→ **REQUIREMENT**:
Swap "computer-use agent" for "GUI agent" in the listing lines running from the one containing "You are a computer-use agent. The image" down to the one containing "tap(174, 46)", and give those lines again with nothing else changed.

→ **DATASET ENTRIES**:
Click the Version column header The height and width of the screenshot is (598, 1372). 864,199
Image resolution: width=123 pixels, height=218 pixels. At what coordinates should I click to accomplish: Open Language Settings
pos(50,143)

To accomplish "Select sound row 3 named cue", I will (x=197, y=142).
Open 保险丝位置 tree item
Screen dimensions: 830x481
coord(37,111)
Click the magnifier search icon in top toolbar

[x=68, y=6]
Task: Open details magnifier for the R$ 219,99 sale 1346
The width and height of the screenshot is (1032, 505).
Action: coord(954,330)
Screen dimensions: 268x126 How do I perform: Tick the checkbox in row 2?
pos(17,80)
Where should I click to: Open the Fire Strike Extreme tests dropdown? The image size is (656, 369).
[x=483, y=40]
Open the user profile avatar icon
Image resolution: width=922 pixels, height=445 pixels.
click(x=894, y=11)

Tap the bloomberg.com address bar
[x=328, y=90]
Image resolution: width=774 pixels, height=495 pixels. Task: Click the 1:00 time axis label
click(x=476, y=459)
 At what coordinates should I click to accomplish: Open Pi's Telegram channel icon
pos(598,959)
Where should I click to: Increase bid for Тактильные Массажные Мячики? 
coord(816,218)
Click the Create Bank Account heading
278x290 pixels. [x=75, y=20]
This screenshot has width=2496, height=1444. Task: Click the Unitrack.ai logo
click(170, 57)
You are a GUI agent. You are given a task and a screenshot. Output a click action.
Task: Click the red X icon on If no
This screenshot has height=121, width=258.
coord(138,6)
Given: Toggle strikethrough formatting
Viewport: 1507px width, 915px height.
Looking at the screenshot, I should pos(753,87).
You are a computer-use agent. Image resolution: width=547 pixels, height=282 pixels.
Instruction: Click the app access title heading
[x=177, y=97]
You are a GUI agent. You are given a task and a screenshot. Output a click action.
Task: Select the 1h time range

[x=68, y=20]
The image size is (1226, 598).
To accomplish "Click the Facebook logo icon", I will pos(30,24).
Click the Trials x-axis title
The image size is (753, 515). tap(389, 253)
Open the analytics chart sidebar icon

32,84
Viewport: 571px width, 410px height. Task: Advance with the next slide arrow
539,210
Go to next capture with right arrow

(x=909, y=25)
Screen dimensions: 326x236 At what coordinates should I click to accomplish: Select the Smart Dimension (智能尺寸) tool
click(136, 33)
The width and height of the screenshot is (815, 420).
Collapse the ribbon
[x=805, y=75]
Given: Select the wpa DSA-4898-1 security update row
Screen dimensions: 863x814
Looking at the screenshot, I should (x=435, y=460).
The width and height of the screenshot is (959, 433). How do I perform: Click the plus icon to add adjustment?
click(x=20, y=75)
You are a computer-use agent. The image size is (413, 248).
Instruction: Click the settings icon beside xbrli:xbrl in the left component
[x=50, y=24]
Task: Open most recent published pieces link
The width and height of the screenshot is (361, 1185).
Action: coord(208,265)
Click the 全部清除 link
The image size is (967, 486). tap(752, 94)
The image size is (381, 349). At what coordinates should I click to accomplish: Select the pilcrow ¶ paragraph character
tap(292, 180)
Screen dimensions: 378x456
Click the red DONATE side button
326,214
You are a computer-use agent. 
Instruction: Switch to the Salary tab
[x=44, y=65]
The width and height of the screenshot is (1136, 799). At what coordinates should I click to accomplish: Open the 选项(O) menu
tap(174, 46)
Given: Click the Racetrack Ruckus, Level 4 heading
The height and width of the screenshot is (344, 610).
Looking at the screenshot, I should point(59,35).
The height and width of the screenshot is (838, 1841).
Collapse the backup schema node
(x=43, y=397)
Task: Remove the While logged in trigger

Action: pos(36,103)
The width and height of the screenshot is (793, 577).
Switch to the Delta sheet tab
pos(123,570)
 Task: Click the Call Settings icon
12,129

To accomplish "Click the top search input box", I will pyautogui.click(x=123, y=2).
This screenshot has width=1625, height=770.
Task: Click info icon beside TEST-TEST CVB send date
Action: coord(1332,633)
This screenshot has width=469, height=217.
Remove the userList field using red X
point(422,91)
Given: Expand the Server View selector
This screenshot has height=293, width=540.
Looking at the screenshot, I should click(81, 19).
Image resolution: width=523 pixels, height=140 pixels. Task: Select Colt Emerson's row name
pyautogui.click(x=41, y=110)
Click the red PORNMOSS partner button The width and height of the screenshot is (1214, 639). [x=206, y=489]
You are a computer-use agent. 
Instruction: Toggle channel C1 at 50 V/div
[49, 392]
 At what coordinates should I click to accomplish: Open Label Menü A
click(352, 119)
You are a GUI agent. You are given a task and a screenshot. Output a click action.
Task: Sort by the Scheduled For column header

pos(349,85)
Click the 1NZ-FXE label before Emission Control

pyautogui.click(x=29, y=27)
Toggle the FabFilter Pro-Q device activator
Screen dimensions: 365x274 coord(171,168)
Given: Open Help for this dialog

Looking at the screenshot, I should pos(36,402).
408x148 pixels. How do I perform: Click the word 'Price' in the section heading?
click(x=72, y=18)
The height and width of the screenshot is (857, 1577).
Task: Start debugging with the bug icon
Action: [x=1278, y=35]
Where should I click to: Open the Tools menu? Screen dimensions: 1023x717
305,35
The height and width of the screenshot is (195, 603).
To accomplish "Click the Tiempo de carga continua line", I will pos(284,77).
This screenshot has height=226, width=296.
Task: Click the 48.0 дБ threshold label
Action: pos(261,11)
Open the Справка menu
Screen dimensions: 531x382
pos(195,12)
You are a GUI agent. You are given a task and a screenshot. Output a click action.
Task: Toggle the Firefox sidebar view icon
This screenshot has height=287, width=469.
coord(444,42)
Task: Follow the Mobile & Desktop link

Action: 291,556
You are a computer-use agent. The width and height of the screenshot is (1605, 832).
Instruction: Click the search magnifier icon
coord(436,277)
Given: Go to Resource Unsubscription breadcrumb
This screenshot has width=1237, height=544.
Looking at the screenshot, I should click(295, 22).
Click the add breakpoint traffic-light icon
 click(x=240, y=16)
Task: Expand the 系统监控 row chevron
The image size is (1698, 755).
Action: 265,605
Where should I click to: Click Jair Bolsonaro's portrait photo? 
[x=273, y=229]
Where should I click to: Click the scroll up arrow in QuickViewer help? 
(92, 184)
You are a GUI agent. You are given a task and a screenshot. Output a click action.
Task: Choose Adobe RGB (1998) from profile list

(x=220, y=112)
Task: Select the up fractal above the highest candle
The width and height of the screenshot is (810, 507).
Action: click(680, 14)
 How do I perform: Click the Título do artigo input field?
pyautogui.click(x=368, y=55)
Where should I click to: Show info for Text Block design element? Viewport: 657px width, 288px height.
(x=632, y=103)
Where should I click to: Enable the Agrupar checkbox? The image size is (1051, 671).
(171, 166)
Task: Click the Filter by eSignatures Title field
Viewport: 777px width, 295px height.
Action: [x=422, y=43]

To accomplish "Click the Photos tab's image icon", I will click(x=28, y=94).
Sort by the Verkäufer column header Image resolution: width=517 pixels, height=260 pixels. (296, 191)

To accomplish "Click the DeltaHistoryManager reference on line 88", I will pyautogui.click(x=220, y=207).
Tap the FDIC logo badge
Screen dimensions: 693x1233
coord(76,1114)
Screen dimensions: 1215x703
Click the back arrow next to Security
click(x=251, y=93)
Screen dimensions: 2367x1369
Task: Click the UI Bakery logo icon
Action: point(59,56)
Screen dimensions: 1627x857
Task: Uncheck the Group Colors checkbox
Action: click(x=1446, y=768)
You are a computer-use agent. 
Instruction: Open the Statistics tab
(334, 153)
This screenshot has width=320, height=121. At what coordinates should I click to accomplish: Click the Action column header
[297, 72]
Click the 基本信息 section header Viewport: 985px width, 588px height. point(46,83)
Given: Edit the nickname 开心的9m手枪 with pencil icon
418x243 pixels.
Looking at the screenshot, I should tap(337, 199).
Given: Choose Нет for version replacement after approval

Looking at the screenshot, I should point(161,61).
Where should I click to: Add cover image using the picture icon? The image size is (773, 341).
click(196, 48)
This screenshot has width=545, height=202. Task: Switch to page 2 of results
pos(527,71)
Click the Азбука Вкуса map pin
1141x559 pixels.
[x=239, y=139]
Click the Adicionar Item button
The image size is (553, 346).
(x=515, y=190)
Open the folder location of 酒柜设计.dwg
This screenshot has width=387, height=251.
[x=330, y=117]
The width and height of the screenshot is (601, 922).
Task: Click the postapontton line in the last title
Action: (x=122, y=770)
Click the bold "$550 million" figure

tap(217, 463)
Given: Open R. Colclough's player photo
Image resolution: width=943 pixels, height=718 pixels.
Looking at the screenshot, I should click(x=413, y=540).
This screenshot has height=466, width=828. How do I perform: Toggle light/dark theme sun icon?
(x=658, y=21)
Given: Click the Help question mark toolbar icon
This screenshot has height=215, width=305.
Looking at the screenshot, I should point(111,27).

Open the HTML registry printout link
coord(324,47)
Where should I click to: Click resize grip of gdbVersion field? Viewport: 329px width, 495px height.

→ **COMPLETED EXERCISE**:
You are a GUI agent. The image size is (413, 248).
Instruction: Click the settings icon beside xbrli:xbrl in the left component
[x=50, y=24]
Task: Open most recent published pieces link
The width and height of the screenshot is (361, 1185).
Action: coord(208,265)
Click the 全部清除 link
The image size is (967, 486). tap(752, 94)
The image size is (381, 349). At what coordinates should I click to accomplish: Select the pilcrow ¶ paragraph character
tap(292, 180)
Screen dimensions: 378x456
Click the red DONATE side button
326,214
You are a GUI agent. 
Instruction: Switch to the Salary tab
[x=44, y=65]
The width and height of the screenshot is (1136, 799). At what coordinates should I click to accomplish: Open the 选项(O) menu
tap(174, 46)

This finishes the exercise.